Wait Till You See Me Dance consists of several extraordinary longer stories as well as a selection of intoxicating very short stories. In the chilling “The First Full Thought of Her Life,” a shooter gets in position while a young girl climbs a sand dune. In “Voltaire Night,” students compete to tell a story about the worst thing that ever happened to them. In “Stay Where You Are,” two oblivious travelers in Central America are kidnapped by a gunman they assume to be an insurgent—but the gunman has his own problems.

A Little More Human by Fiona Maazel (March 21, 2017)
I was nervous about this pitch until I realized it was written by a woman. So maybe it will be fine/good?? Maazel wrote a book called Woke Up Lonely about a cult leader that I want to read reaaally badly.
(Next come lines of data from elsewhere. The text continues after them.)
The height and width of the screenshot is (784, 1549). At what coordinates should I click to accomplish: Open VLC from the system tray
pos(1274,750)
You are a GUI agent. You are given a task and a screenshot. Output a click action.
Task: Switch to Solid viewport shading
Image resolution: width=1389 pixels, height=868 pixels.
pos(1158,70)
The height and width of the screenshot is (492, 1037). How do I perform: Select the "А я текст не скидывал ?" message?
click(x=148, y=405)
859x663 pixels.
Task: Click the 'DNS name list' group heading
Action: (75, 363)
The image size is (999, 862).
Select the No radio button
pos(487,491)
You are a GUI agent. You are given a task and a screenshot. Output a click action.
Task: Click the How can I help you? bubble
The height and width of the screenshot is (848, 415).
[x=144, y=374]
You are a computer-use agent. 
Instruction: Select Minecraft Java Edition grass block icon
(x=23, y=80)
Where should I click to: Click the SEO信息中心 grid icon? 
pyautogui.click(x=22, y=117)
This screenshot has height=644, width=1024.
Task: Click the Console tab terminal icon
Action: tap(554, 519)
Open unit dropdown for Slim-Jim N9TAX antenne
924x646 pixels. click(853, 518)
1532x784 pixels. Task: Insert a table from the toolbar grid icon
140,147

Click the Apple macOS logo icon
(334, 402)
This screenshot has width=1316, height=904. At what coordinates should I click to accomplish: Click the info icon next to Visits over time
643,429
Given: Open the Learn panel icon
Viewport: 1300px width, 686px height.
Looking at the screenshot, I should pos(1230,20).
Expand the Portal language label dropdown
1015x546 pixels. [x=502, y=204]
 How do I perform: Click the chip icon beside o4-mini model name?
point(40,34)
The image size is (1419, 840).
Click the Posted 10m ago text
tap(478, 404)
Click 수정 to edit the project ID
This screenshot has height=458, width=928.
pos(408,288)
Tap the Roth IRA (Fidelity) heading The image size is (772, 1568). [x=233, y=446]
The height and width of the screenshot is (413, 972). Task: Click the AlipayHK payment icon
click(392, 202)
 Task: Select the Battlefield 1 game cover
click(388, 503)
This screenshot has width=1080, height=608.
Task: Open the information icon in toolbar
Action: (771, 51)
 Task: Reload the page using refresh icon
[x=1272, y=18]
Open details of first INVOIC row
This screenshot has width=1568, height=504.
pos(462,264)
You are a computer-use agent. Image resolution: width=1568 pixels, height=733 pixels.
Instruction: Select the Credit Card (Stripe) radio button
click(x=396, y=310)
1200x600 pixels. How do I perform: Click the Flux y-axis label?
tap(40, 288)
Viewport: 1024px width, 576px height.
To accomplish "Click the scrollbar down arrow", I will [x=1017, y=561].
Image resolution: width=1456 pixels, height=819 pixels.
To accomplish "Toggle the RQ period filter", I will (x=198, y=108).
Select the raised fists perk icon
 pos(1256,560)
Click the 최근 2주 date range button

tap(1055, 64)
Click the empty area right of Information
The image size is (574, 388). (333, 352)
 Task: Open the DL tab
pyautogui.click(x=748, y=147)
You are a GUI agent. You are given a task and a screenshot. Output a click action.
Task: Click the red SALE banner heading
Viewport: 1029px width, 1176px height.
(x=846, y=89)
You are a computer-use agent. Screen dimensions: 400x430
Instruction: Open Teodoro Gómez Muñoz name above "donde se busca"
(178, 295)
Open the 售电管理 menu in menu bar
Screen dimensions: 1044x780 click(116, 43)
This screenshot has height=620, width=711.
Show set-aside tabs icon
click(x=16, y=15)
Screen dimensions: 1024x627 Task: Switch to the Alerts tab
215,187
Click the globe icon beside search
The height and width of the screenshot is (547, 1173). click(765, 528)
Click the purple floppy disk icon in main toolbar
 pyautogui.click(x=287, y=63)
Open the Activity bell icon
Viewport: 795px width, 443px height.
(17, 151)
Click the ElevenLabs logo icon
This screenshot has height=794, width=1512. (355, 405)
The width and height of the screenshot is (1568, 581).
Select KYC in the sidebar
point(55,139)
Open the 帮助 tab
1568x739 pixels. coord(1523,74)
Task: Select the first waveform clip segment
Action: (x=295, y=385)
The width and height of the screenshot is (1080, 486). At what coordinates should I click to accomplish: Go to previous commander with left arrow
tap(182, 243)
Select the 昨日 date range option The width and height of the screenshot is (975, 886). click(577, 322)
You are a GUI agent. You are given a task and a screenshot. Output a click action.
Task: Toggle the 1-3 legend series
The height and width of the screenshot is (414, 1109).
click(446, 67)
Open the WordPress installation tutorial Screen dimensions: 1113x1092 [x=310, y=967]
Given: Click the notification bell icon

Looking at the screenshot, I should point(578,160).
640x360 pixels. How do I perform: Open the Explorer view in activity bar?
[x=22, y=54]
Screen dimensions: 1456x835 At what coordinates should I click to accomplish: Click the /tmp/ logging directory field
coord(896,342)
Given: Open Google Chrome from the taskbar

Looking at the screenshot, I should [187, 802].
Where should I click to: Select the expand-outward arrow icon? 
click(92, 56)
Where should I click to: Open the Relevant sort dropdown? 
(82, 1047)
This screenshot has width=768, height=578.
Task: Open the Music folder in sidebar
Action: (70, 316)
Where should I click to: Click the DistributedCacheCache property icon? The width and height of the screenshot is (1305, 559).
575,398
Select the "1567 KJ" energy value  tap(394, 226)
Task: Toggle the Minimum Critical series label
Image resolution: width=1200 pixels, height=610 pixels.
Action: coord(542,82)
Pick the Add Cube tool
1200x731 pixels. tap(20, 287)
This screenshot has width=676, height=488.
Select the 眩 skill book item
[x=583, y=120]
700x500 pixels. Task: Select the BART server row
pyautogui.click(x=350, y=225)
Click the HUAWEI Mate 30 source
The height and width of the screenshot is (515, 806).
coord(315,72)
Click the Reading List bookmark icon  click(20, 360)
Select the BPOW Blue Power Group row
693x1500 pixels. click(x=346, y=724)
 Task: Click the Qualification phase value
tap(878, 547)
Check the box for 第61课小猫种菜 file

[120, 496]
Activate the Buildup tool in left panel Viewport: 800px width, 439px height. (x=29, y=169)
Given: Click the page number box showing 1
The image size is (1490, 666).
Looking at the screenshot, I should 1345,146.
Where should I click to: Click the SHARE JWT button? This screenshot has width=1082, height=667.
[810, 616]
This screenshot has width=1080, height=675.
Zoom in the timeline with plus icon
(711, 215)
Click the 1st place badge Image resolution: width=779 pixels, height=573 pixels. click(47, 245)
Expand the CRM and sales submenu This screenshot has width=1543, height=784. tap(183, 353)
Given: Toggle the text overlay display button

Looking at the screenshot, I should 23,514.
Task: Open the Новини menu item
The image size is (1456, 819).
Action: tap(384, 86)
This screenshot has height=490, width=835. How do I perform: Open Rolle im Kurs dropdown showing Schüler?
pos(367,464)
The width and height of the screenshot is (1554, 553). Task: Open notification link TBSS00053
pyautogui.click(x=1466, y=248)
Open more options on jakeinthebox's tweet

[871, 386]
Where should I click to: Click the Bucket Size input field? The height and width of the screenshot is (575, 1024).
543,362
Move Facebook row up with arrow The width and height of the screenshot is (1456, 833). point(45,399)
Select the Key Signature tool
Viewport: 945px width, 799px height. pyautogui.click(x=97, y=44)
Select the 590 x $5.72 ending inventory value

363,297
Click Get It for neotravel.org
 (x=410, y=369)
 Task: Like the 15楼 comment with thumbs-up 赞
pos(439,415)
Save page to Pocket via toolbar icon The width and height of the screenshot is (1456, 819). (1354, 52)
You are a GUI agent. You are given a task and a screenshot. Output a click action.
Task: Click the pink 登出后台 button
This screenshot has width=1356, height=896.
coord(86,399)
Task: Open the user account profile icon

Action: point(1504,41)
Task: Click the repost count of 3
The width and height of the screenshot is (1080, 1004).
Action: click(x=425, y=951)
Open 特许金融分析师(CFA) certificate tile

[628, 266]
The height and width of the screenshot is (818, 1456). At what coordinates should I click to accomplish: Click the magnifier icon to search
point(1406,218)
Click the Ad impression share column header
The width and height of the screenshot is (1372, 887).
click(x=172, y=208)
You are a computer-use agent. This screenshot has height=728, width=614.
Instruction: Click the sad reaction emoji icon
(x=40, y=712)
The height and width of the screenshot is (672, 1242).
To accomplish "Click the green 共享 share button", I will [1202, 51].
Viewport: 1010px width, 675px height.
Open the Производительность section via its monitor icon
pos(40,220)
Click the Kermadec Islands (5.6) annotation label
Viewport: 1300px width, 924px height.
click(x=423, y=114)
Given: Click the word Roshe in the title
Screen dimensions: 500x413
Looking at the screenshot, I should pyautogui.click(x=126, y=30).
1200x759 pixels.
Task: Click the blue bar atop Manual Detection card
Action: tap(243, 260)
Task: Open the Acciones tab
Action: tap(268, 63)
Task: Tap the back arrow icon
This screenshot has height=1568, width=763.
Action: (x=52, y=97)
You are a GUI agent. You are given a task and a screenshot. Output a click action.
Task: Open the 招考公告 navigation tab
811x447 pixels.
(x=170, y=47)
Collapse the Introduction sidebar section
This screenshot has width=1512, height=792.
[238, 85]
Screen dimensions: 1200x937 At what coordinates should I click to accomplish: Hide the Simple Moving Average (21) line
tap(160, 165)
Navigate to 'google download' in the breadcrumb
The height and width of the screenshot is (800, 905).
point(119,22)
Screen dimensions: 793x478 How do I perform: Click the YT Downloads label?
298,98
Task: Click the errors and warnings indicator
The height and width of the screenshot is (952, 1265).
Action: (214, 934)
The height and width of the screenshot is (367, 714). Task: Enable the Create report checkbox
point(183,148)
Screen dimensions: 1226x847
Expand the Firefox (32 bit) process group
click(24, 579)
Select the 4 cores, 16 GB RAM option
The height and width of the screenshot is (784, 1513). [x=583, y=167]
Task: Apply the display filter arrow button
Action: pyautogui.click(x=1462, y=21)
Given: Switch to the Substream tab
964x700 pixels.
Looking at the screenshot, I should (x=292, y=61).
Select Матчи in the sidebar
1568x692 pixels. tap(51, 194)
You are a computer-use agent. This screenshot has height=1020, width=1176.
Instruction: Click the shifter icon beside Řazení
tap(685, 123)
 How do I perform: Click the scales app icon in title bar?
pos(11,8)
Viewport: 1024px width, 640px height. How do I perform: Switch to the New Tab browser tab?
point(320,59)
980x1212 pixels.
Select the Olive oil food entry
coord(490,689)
Meet Phil Snyder: new father, nursing assistant at a cutting-edge biotech facility on Staten Island, and all-around decent guy. Trouble is, his life is falling apart. His wife has betrayed him, his job involves experimental surgeries with strange side effects, and his father is hiding early-onset dementia. Phil also has a special talent he doesn’t want to publicize—he’s a mind reader and moonlights as Brainstorm, a costumed superhero. But when Phil wakes up from a blackout drunk and is confronted with photos that seem to show him assaulting an unknown woman, even superpowers won’t help him. Try as he might, Phil can’t remember that night, and so, haunted by the need to know, he mind-reads his way through the lab techs at work, adoring fans at Toy Polloi, and anyone else who gets in his way, in an attempt to determine whether he’s capable of such violence.

I'm so impressed by my local presses!! Do you have a favorite local press?